Razing Arizona Climate Change?
Last week, I offered a few thoughts on how climate change will work its way in California’s gubernatorial race — Democrat Jerry Brown embracing the concept, while Republican Meg Whitman wants a temporary freeze (pun intended) on AB 32, the state’s landmark greenhouse-gas bill.
Governor Schwarzenegger, all the while, getting hotter under the collar while his fellow Republicans take swipes at his favorite accomplishment.
And there’s still the U.S. Senate race, where Democrat Barbara Boxer’s role as a principal advocate of cap and trade legislation is sure to be a bone of contention, especially in the Central Valley. Boxer will defend her work as “pollution reduction”. Republicans will call it a ticket to more job losses in California.
Now comes word from next door that Arizona, one of seven states (along with California and four Canadian provinces) that joined in the Western Regional Climate Action Initiative wants to scale back her state’s role in the emissions-curbing movement. Arizona Gov. Jan Brewer has issued an executive order which says her state won’t be taking part in any emission-control plan that could adversely affect businesses and taxpayers.

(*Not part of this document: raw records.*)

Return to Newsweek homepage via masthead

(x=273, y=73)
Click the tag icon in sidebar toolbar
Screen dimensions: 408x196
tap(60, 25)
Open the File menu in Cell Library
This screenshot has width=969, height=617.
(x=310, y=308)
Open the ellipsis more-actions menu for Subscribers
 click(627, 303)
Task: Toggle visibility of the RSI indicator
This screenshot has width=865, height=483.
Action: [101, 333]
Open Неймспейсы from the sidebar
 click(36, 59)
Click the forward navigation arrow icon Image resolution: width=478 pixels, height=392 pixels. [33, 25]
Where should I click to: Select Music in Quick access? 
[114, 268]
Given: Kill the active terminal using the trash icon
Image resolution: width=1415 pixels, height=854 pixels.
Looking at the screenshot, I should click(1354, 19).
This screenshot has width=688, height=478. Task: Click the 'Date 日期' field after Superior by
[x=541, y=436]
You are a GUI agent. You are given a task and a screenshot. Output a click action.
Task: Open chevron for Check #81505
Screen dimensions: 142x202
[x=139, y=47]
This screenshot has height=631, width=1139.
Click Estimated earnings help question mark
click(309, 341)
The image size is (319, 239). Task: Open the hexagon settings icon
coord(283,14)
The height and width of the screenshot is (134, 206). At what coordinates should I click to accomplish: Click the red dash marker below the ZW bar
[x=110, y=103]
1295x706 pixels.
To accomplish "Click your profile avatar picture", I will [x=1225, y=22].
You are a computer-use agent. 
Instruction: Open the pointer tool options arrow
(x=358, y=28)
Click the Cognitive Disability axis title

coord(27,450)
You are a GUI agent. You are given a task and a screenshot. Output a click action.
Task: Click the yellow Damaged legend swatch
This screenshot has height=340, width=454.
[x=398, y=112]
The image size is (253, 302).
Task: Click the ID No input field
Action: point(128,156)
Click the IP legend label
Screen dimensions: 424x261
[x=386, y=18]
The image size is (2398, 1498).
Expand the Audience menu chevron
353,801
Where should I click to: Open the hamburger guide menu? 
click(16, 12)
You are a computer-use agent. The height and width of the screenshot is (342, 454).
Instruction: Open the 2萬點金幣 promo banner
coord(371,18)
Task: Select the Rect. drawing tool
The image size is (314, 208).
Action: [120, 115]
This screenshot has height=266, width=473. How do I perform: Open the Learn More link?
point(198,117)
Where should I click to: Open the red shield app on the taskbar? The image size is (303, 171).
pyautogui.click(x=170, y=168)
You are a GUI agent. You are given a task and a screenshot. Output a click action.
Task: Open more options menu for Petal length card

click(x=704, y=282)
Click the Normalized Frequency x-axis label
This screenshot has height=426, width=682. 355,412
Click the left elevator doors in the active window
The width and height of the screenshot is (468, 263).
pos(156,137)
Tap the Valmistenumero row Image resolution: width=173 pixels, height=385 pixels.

The Arizona governor is not a complete climate agnostic, however. That same executive order also called for the creation of a 15-member commission to look into the economics of climate change. Seemingly to cover her political bases, that panel will include representatives from Arizona’s ag, mining, transportation and utilities, plus local Indian tribes.
BTW, if you’re curious as to how the recent scandals inside the scientific world have impacted the politics of global warming in the nation’s capital, then you should check out this piece co-authored by Washington Post reporter and Hoover media fellow Juliet Eilperin.
With the California Republican Party’s state convention fast approaching, let’s see how strong the candidates push back against global warming — and how it plays beyond the GOP crowd.